Bei Umwegen zur Arbeitstätte nicht versichert

18. Juli 2016

Arbeitnehmer sind nur auf dem unmittelbaren Weg nach und von dem Arbeitsort gesetzlich unfallversichert.

Das Bundessozialgericht (BSG) bestätigte in einem Urteil vom 5. Juli 2016 seine vorherige Rechtsprechung: Es besteht ein „Unfallversicherungsschutz auf einem Weg von einem anderen Ort als dem Ort der Wohnung zur Arbeitsstätte unter anderem dann, wenn der Aufenthalt an dem dritten Ort „angemessen“ ist (Entfernung, Zweck) und der tatsächliche oder geplante Aufenthalt des Versicherten an diesem sogenannten dritten Ort mindestens zwei Stunden dauert.

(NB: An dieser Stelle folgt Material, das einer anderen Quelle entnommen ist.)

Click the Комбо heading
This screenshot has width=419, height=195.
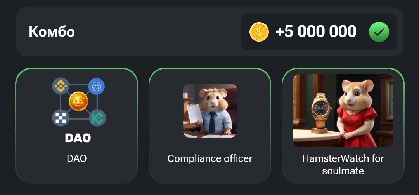coord(52,31)

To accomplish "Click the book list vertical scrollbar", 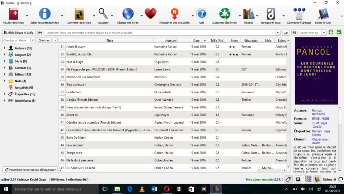I will click(288, 101).
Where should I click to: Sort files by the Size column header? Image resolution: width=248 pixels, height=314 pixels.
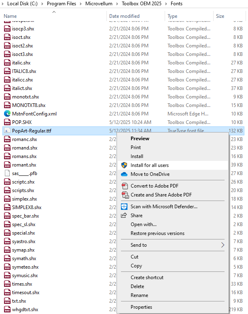220,16
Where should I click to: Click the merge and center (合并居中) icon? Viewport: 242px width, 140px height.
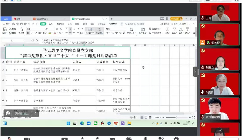90,30
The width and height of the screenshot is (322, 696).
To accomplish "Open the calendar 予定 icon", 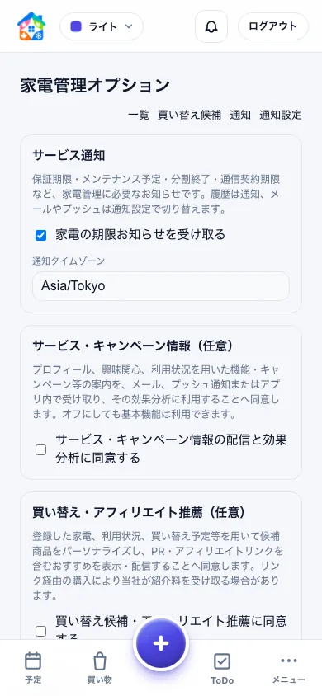I will [x=33, y=661].
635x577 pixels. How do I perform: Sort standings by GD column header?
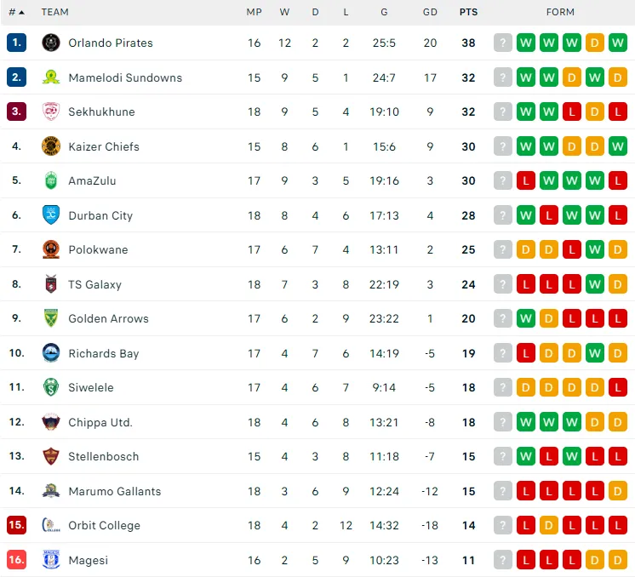pyautogui.click(x=430, y=12)
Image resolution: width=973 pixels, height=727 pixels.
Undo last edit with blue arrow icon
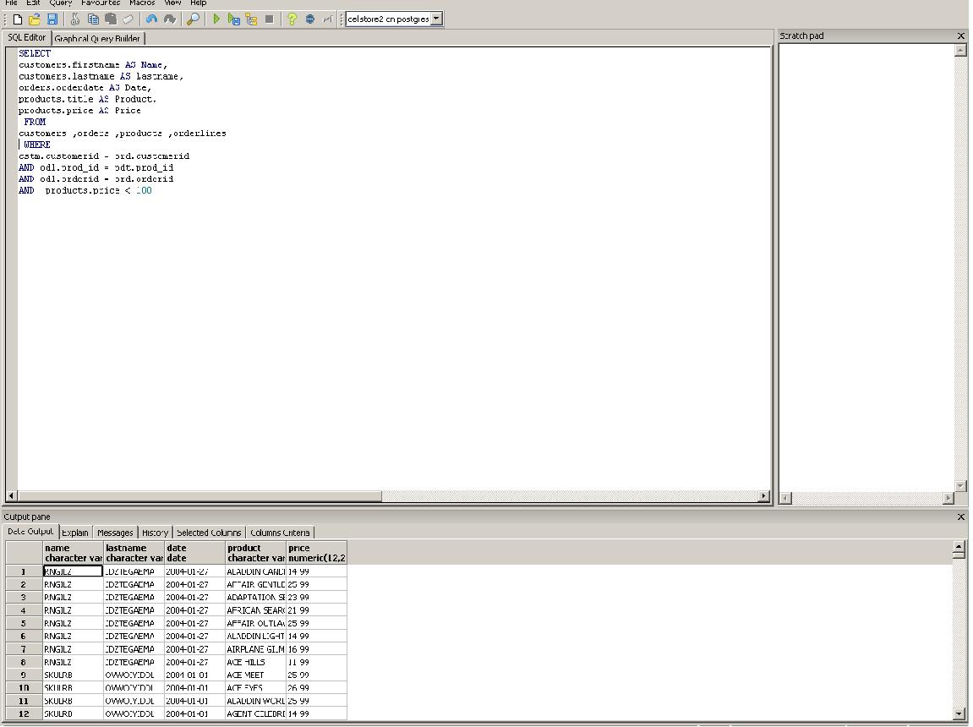coord(151,19)
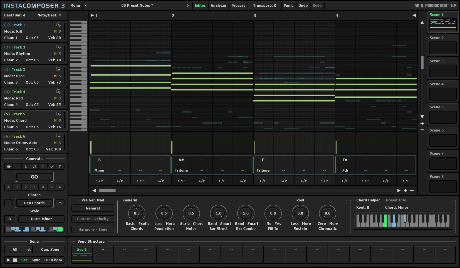Click the Gen: Song button

tap(50, 250)
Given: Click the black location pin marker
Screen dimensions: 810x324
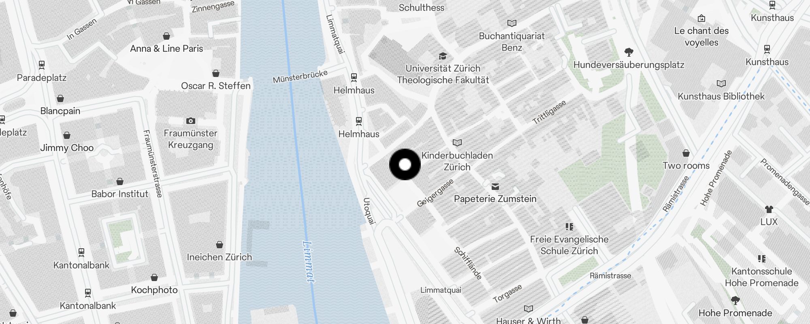Looking at the screenshot, I should [405, 164].
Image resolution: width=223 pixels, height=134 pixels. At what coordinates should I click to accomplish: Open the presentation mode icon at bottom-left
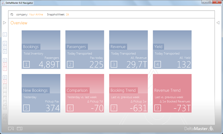11,128
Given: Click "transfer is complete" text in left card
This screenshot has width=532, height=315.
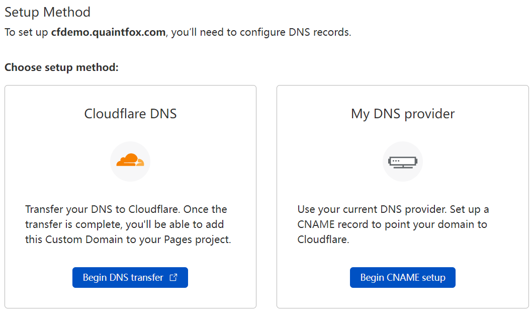Looking at the screenshot, I should 69,224.
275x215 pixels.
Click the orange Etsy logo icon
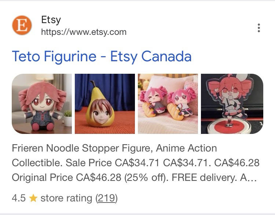(22, 26)
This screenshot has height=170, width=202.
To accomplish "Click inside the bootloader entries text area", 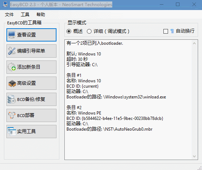I will tap(128, 100).
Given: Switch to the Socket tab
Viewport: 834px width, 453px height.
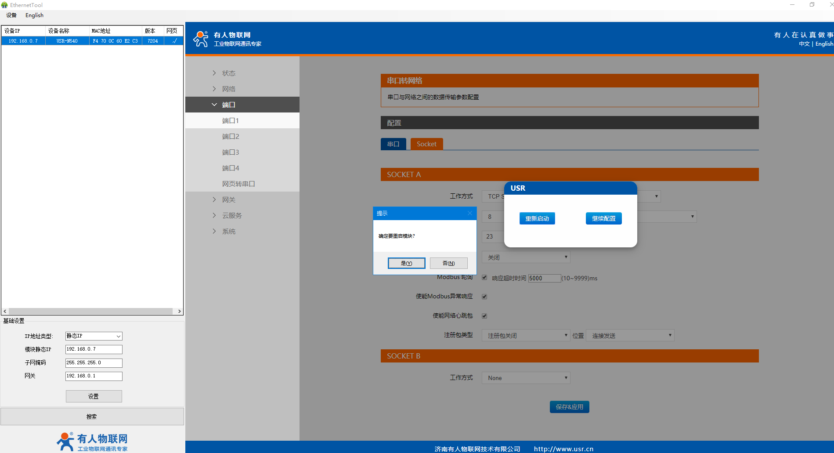Looking at the screenshot, I should (426, 144).
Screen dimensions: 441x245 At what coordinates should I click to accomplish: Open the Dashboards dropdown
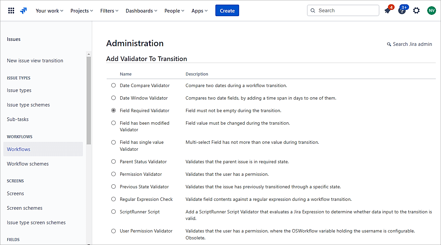pos(141,11)
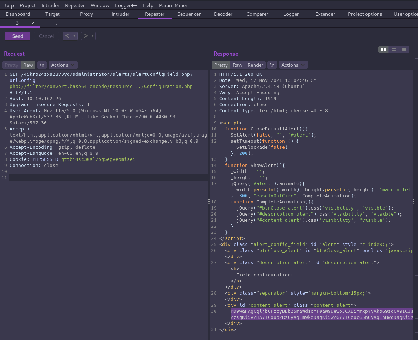
Task: Switch to the Decoder tab
Action: pos(223,14)
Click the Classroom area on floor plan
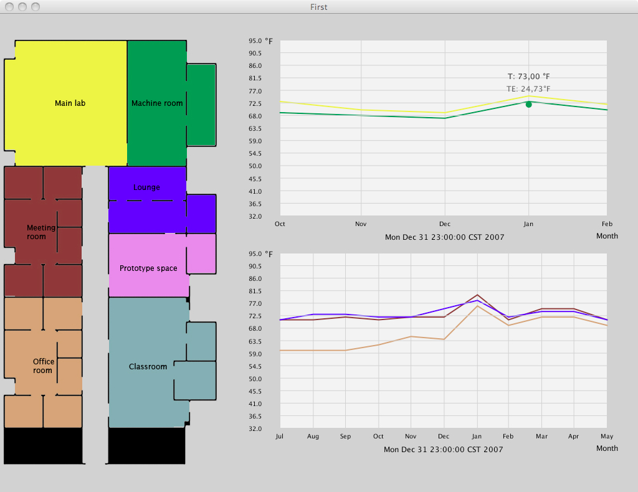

Ausschlaggebend für das Urteil war die Klage eines Arbeitnehmers, der nach einem Arzttermin auf dem Weg zur Arbeit mit seinem Fahrrad verunglückte. Die gesetzliche Unfallversicherung verweigerte jegliche Leistung mit der Begründung, nur der „unmittelbare Weg nach und von dem Ort der Tätigkeit“ seien versichert. Das BSG gab dem Versicherer anschließend mit seiner Entscheidung recht. Der Arbeitnehmer hielt sich lediglich 40 Minuten in der Arztpraxis auf. Ein Aufenthalt von mindestens zwei Stunden sei auch nicht geplant gewesen.